WHAT TO WORK ON -
1 - On Debian or Ubuntu, which package does the Nagios alerts post name for the Net::XMPP Perl module?
2 - Please output, character for character, the part of the Nagios alerts post that opens with the words containing "XMPP Account" and closes with "messages get through.".

SUPPLIED PASSAGE -

** Start **

This is clearly Not Good Enough^(tm) so we’re stepping it up a notch.

With help from David Gardner we’ve added Google Talk alerts to our Nagios instance. Now when something goes wrong, as well as getting an email about it, my instant messenger client goes “bong!” and starts flashing. Win!

If you squint at it in the right way, on a good day, Google Talk is pretty much Jabber or XMPP and that appears to be fairly easy to automate.

To do this, you need three things things:

An account for Nagios to send the alerts from
A script which sends the alerts
Some Nagios config to tie it all together

XMPP Account

We created a free gmail.com account for this step. If you prefer, you could use another provider such as jabber.org. I would strongly recommend you don’t re-use any account you use for email or anything. Keep it self contained (and certainly don’t use your UoB gmail account!)

Once you’ve created that account, sign in to it and send an invite to the accounts you want the alerts to be sent to. This establishes a trust relationship between the accounts so the messages get through.

The Script

This is a modified version of a perl script David Gardner helped us out with. It uses the Net::XMPP perl module to send the messages. I prefer to install my perl modules via yum or apt (so that they get updated like everything else) but you can install it from CPAN if you prefer. Whatever floats your boat. On CentOS it’s the perl-Net-XMPP package, and on Debian/Ubuntu it’s libnet-xmpp-perl

#!/usr/bin/perl -T
use strict;
use warnings;
use Net::XMPP;
use Getopt::Std;

my %opts;
getopts('f:p:r:t:m:', \%opts);

my $from = $opts{f} or usage();
my $password = $opts{p} or usage();
my $resource = $opts{r} || "nagios";
my $recipients = $opts{t} or usage();
my $message = $opts{m} or usage();

unless ($from =~ m/(.*)@(.*)/gi) {
  usage();
}
my ($username, $componentname) = ($1,$2);

my $conn = Net::XMPP::Client->new;
my $status = $conn->Connect(
  hostname => 'talk.google.com',
  port => 443,
  componentname => $componentname,
  connectiontype => 'http',
  tls => 0,
  ssl => 1,
);

# Change hostname
my $sid = $conn->{SESSION}->{id};
$conn->{STREAM}->{SIDS}->{$sid}->{hostname} = $componentname;

die "Connection failed: $!" unless defined $status;
my ( $res, $msg ) = $conn->AuthSend(
  username => $username,
  password => $password,
  resource => $resource, # client name
);
die "Auth failed ", defined $msg ? $msg : '', " $!"

** End **

GIVEN DATA -
** Start **

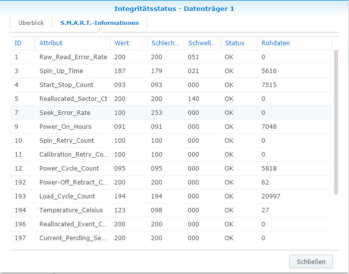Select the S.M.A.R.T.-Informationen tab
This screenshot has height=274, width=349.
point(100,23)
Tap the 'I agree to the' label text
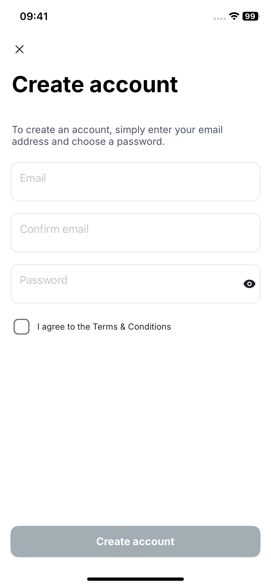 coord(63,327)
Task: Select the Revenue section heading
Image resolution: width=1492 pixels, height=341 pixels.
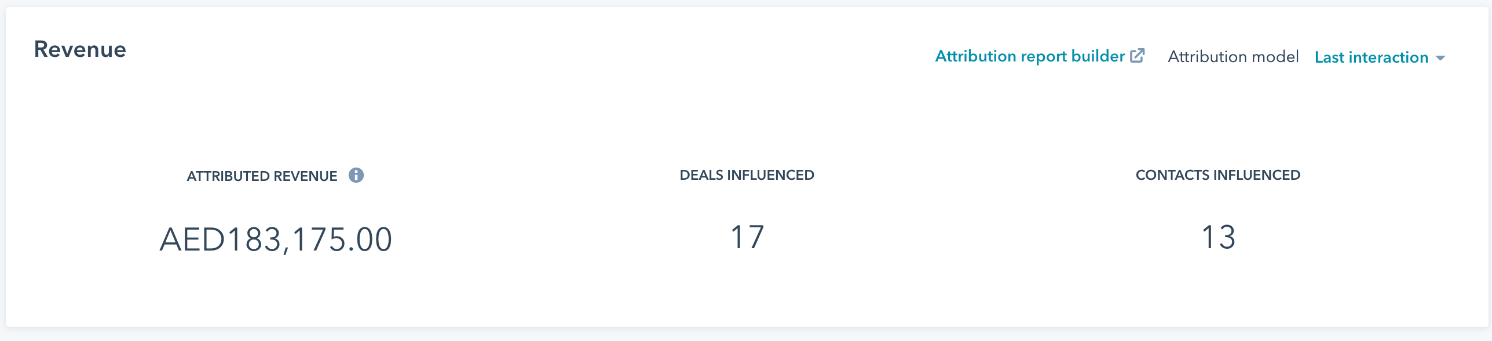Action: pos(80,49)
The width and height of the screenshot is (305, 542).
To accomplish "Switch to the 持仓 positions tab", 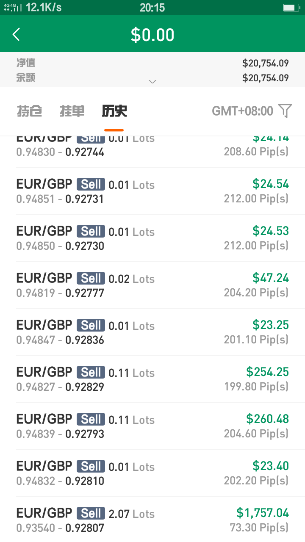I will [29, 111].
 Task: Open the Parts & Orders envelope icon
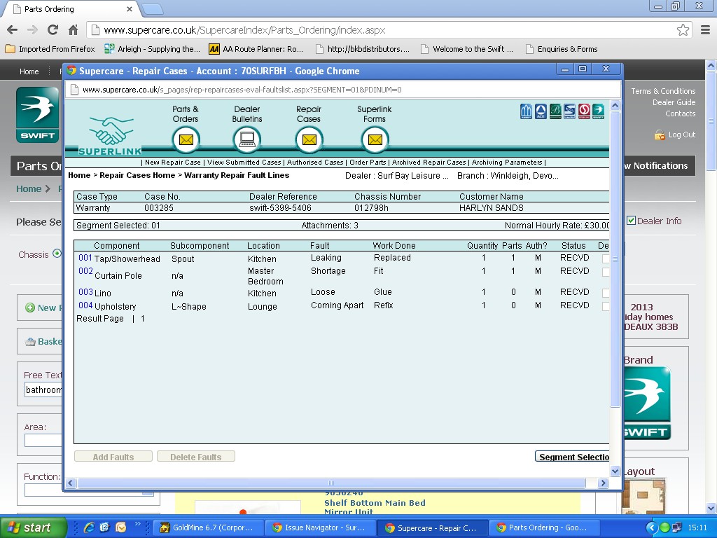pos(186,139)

** End **

SOLUTIONS TO THE TASKS -
1 - libnet-xmpp-perl

2 -
XMPP Account

We created a free gmail.com account for this step. If you prefer, you could use another provider such as jabber.org. I would strongly recommend you don’t re-use any account you use for email or anything. Keep it self contained (and certainly don’t use your UoB gmail account!)

Once you’ve created that account, sign in to it and send an invite to the accounts you want the alerts to be sent to. This establishes a trust relationship between the accounts so the messages get through.